## BEGIN Input material

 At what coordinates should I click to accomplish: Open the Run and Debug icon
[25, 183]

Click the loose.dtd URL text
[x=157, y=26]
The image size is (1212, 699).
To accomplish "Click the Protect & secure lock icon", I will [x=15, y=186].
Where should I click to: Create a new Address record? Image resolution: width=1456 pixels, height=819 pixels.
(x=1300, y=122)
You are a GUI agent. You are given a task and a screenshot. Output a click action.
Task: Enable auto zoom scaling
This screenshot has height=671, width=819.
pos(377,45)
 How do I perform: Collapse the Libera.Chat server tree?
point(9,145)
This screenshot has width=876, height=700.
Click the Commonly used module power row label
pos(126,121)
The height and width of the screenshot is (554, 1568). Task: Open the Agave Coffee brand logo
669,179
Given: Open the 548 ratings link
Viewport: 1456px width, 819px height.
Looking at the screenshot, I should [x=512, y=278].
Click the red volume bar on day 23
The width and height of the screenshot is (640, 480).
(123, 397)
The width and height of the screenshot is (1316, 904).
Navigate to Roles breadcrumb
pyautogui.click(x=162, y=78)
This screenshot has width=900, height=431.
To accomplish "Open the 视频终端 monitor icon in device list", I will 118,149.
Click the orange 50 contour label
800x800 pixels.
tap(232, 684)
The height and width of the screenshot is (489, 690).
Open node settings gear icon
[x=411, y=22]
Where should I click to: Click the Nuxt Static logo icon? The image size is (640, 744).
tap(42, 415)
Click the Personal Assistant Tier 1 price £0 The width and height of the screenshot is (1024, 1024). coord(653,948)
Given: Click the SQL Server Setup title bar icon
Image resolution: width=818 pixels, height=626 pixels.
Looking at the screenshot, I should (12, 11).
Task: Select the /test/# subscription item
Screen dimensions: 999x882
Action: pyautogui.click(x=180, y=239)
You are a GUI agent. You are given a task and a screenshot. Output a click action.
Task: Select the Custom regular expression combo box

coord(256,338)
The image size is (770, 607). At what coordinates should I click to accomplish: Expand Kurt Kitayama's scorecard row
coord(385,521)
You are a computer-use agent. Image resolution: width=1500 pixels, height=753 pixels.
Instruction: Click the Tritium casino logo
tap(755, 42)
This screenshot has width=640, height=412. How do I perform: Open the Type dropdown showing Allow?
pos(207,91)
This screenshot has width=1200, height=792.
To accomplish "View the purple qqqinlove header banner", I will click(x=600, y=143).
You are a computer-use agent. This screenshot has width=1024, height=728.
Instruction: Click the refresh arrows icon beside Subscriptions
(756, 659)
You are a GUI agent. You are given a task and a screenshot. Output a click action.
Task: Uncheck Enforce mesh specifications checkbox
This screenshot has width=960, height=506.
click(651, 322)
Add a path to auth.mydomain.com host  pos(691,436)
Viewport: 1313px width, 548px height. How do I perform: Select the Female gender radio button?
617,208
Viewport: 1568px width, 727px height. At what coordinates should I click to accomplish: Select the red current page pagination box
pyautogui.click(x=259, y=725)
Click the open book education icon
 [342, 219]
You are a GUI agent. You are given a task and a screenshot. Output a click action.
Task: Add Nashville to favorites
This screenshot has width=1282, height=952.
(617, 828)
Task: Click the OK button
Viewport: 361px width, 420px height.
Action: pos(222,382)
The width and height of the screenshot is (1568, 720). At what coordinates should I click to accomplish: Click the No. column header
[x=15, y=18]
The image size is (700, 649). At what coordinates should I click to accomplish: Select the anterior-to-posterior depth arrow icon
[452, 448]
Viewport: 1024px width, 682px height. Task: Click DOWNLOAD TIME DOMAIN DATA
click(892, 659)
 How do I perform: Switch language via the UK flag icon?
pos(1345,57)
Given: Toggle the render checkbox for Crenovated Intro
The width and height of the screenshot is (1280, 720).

## END Input material

**What the task asks:** Copy the entries word for word, starting at the very first line and ending at the line that contains "(x=1300, y=122)", including both of those lines.

**Written reply:**
 At what coordinates should I click to accomplish: Open the Run and Debug icon
[25, 183]

Click the loose.dtd URL text
[x=157, y=26]
The image size is (1212, 699).
To accomplish "Click the Protect & secure lock icon", I will [x=15, y=186].
Where should I click to: Create a new Address record? Image resolution: width=1456 pixels, height=819 pixels.
(x=1300, y=122)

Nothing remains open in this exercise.